Not until she saw the logo on the satellite recruiter’s uniform.
Enyo ate her fill of the jellified colonists and slogged back to the satellite to feed it, to feed Enyo-Enyo. Reeb’s annoying voice had grown silent. He always stopped protesting after the first dozen.
She found him sitting in the internode with the prisoner, his hands pressed against the base of the pod. His head was lowered.

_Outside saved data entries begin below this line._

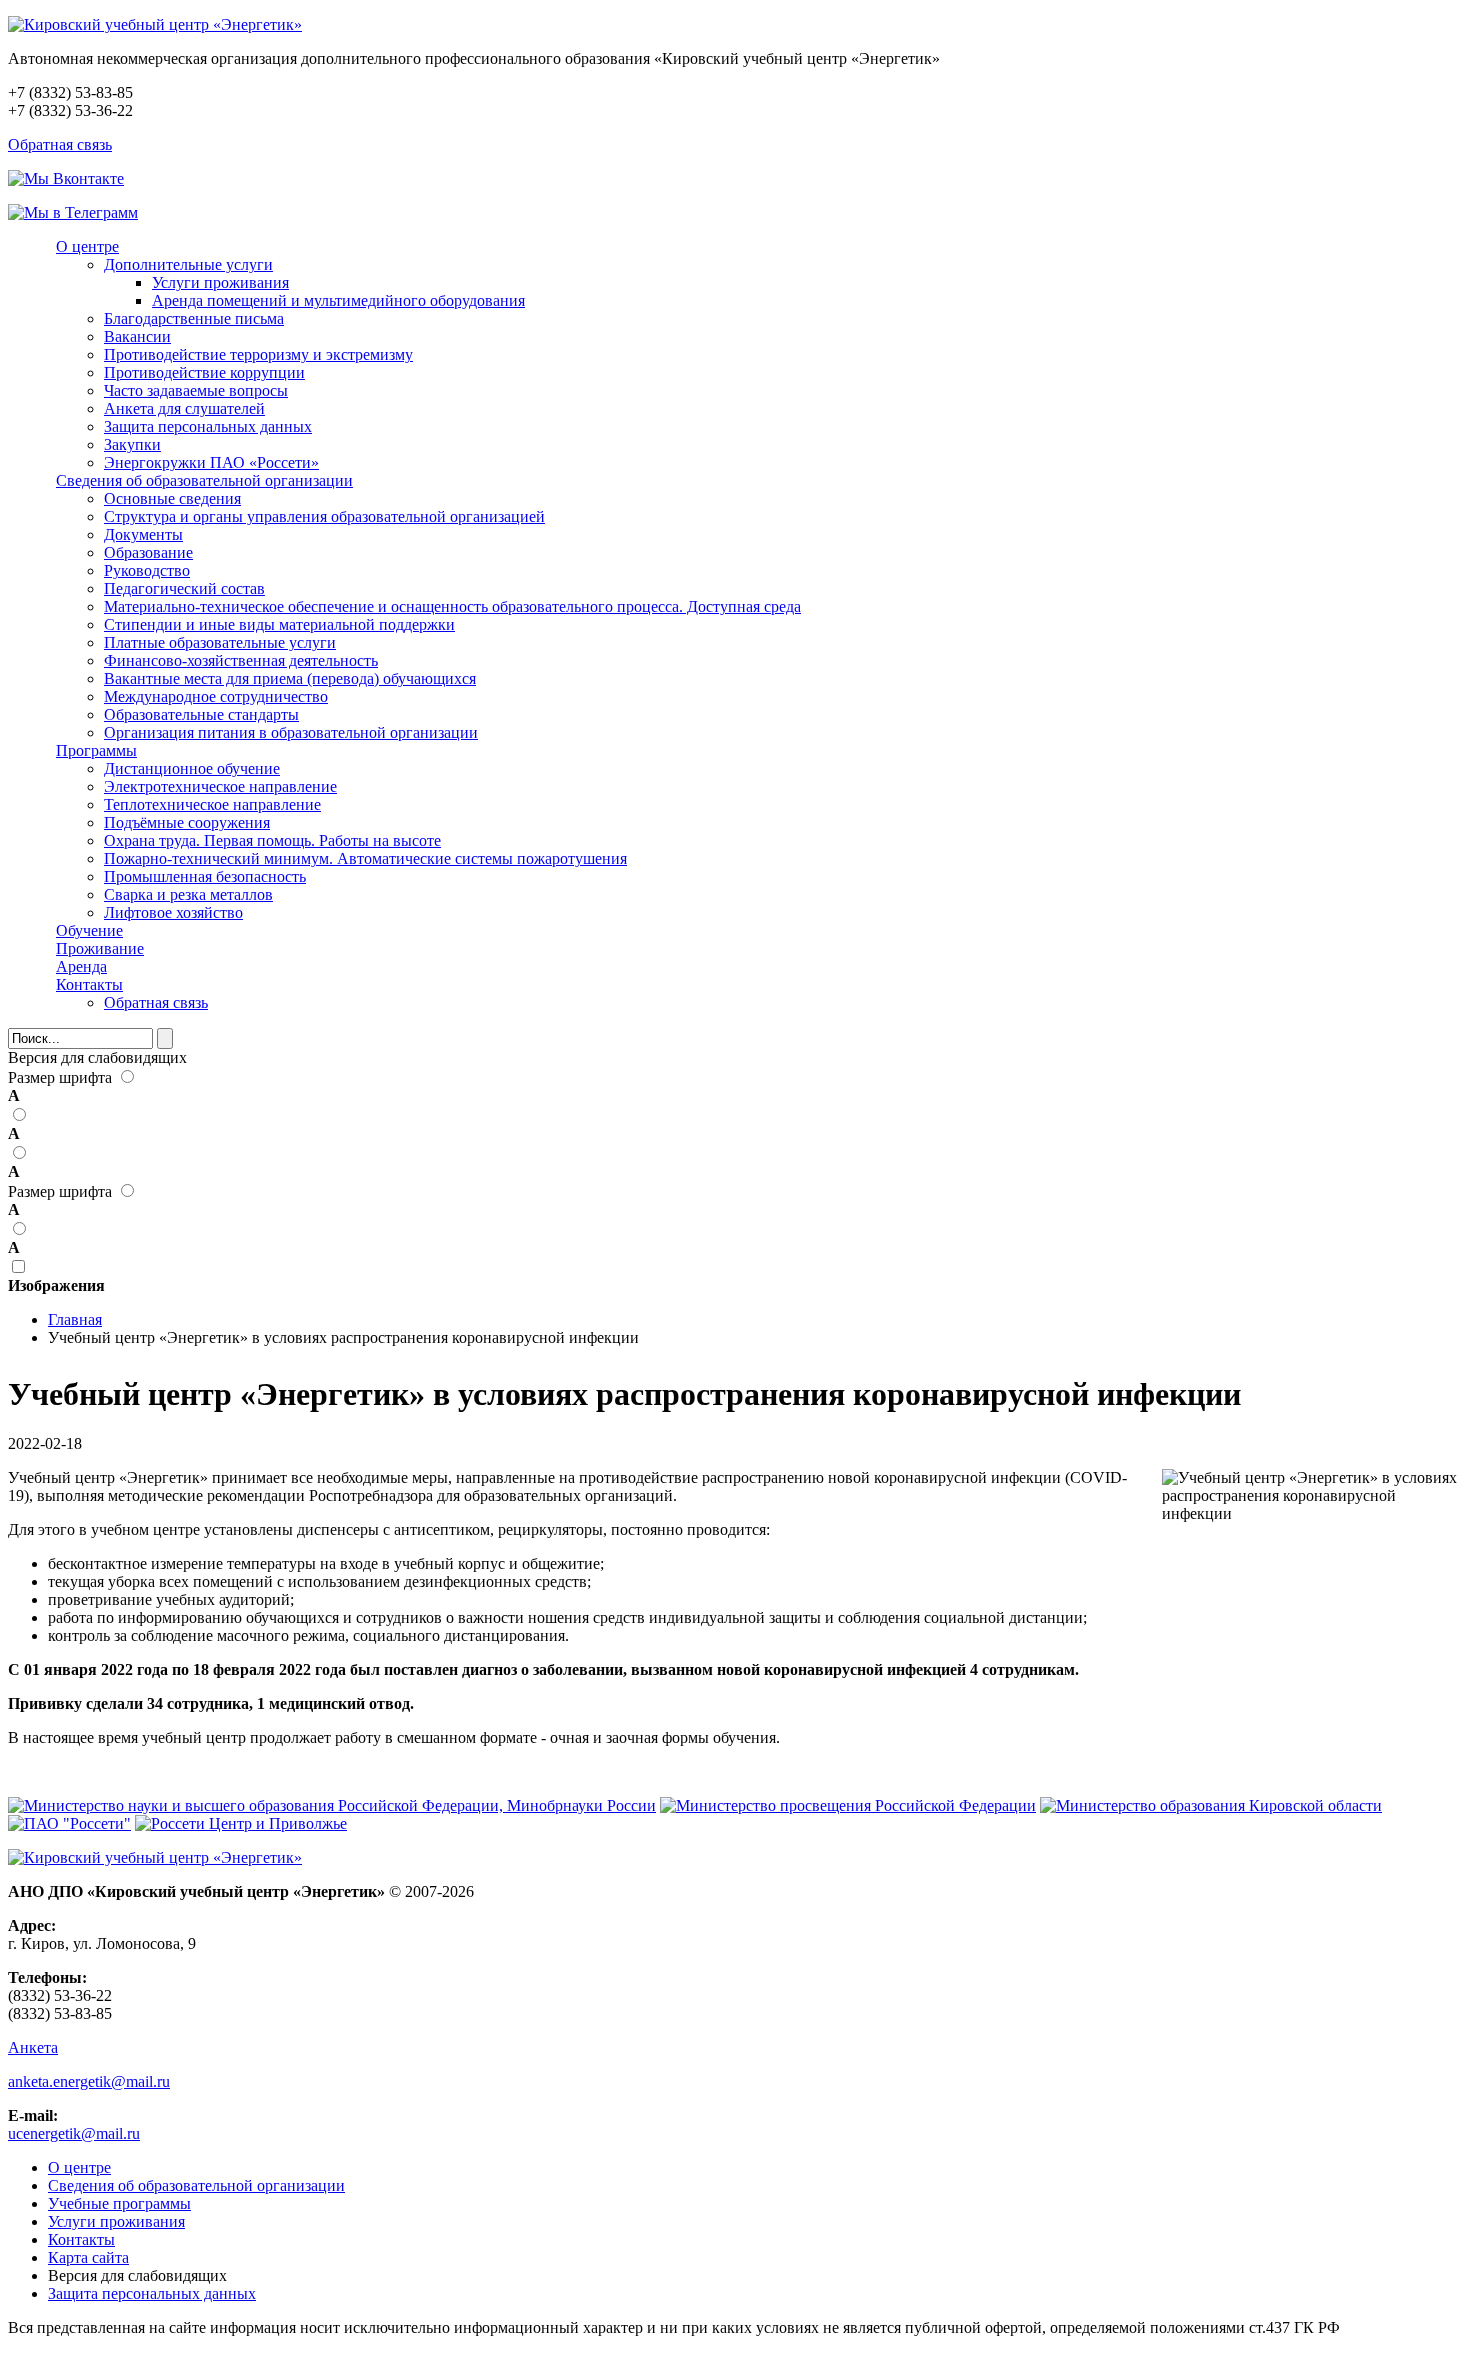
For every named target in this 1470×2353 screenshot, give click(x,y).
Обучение (89, 930)
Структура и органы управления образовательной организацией (324, 516)
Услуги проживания (220, 282)
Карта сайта (88, 2257)
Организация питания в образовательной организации (291, 732)
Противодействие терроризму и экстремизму (258, 354)
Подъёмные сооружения (187, 822)
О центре (87, 246)
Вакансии (137, 336)
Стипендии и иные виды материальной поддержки (279, 624)
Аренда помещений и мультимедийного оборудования (338, 300)
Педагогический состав (184, 588)
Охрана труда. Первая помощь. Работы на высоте (272, 840)
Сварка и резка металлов (188, 894)
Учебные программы (119, 2203)
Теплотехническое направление (212, 804)
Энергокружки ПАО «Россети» (211, 462)
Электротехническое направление (220, 786)
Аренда (81, 966)
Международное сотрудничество (216, 696)
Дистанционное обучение (192, 768)
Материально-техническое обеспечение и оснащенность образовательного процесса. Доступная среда (452, 606)
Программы (96, 750)
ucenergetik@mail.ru (74, 2133)
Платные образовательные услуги (220, 642)
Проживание (100, 948)
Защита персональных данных (208, 426)
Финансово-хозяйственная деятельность (241, 660)
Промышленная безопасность (205, 876)
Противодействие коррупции (204, 372)
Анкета (33, 2047)
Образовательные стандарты (201, 714)
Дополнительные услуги (188, 264)
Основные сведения (172, 498)
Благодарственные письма (194, 318)
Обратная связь (60, 144)
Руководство (147, 570)
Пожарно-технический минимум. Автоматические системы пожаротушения (365, 858)
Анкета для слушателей (184, 408)
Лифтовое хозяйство (173, 912)
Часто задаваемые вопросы (196, 390)
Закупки (132, 444)
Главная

“It was enough to make the next turn,” Enyo said.
“It always is,” he said.
“There will be other crews,” she said.
“I know.”
“Then why are you melancholy?” If she could see his face, it would be winter.
He raised his head. Stared at the semblance of a body floating in the viscous fluid. “I’m not really here, am I?”
“This turn? I don’t know. Sometimes you are. Sometimes you aren’t. It depends on how many snapshots Enyo-Enyo has taken this turn. And how she wants it all to turn out this time.”
“When did you put yourself in here?” He patted the prisoner’s pod.
“When things got too complicated to bear,” she said. “When I realized who Enyo-Enyo was.” She went to the slick feeding console. She vomited the condensed protein stew of the colonists into the receptacle. When it was over, she fell back, exhausted.
“Let’s play screes,” she said. “Before the next snapshot. We might be different people, then.”
“We can only hope,” Reeb said, and pulled his hands away from the prisoner.